## [Exercise instructions]
Reproduce word for word the part of the text on the journal Plant and Soil starting with "The editor-in-chief is" and going on through "Scopus and SCImago.".

## [Supplied text]
Plant and Soil
- Discipline: Plant-soil relationships
- Language: English
- Edited by: Hans Lambers

Publication details
- History: 1948–present
- Publisher: Springer Science+Business Media on behalf of the Royal Netherlands Society of Agricultural Science (Netherlands)
- Frequency: Monthly
- Impact factor: 4.192 (2020)

Standard abbreviations
- ISO 4: Plant Soil

Indexing
- CODEN: PLSOA2
- ISSN: 0032-079X (print) 1573-5036 (web)
- LCCN: 51001296
- OCLC no.: 643597437

Links
- Journal homepage; Online archive;

= Plant and Soil =

Plant and Soil is a monthly peer-reviewed scientific journal covering research on the relationships between plants and soil, such as relationships and interactions of plants with minerals, water and microbes, the anatomy and morphology of roots, soil biology and ecology, etc. It is published by Springer Science+Business Media on behalf of the Royal Netherlands Society of Agricultural Science (Koninklijke Landbouwkundige Vereniging).

The editor-in-chief is Hans Lambers (The University of Western Australia and China Agricultural University). According to the Journal Citation Reports, the journal has a 2020 impact factor of 4.192. The journal is indexed in Scopus and SCImago.

## [Extracted information]
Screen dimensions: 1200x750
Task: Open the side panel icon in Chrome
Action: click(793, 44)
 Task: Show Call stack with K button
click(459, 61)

--

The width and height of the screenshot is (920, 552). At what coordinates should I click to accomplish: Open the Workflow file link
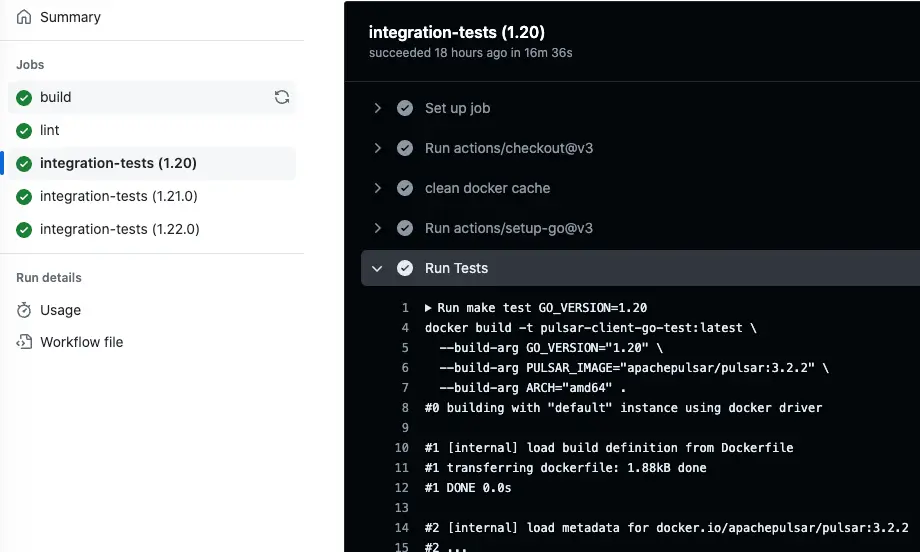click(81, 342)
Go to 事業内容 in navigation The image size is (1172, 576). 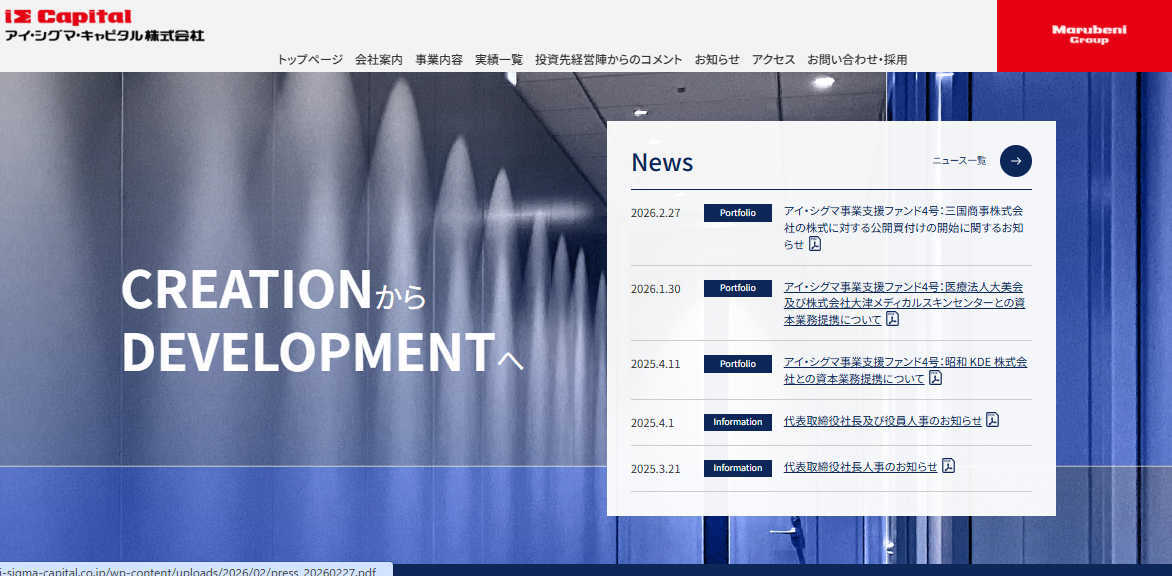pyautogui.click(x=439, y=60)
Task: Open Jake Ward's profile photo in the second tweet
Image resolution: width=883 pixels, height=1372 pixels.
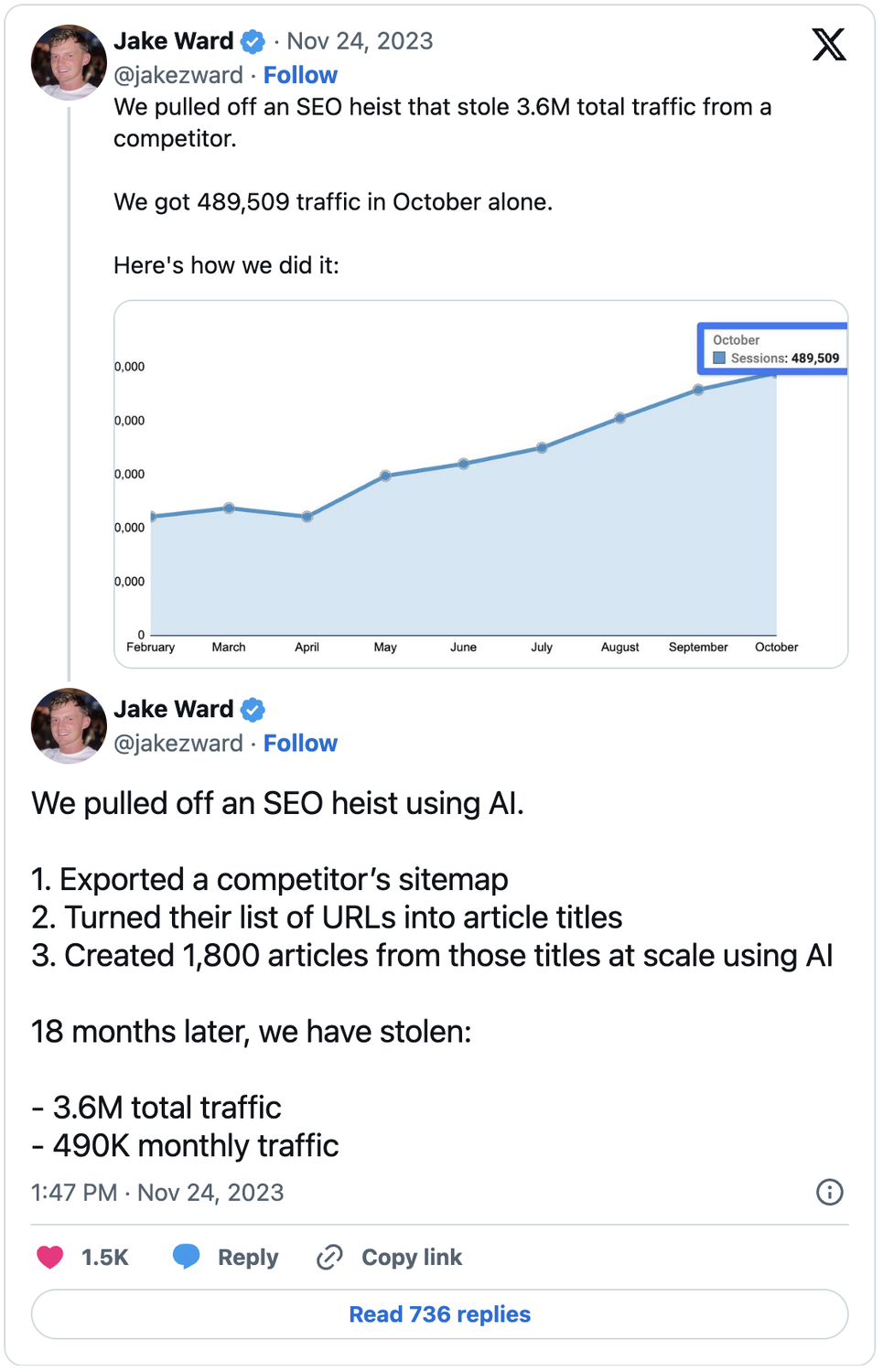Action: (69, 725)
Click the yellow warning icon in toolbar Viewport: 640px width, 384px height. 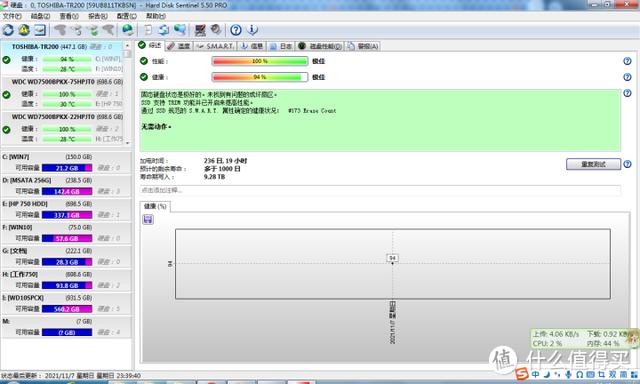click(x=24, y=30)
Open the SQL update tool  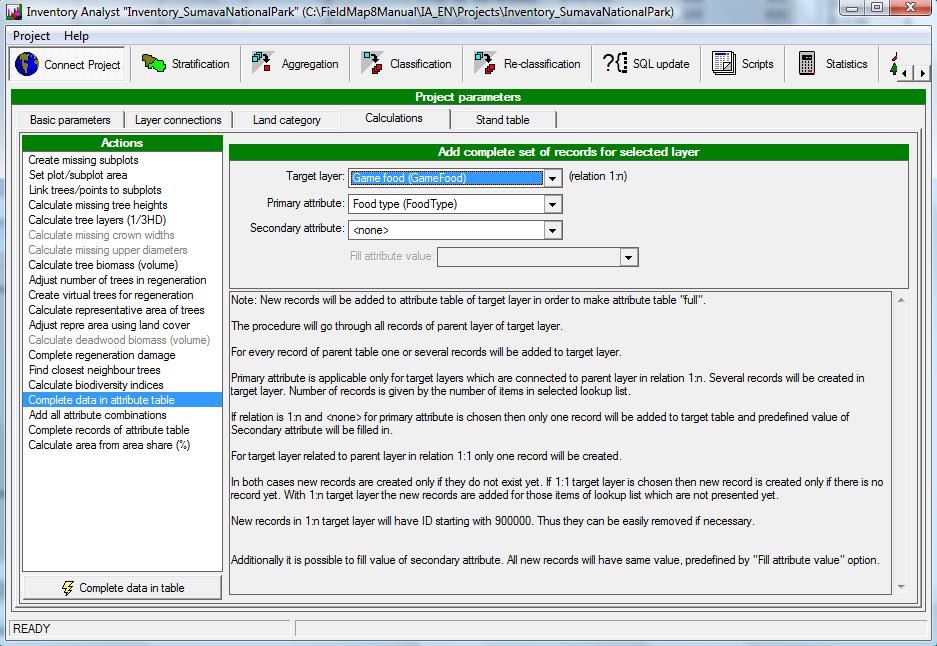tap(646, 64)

## [Response below]
The editor-in-chief is Hans Lambers (The University of Western Australia and China Agricultural University). According to the Journal Citation Reports, the journal has a 2020 impact factor of 4.192. The journal is indexed in Scopus and SCImago.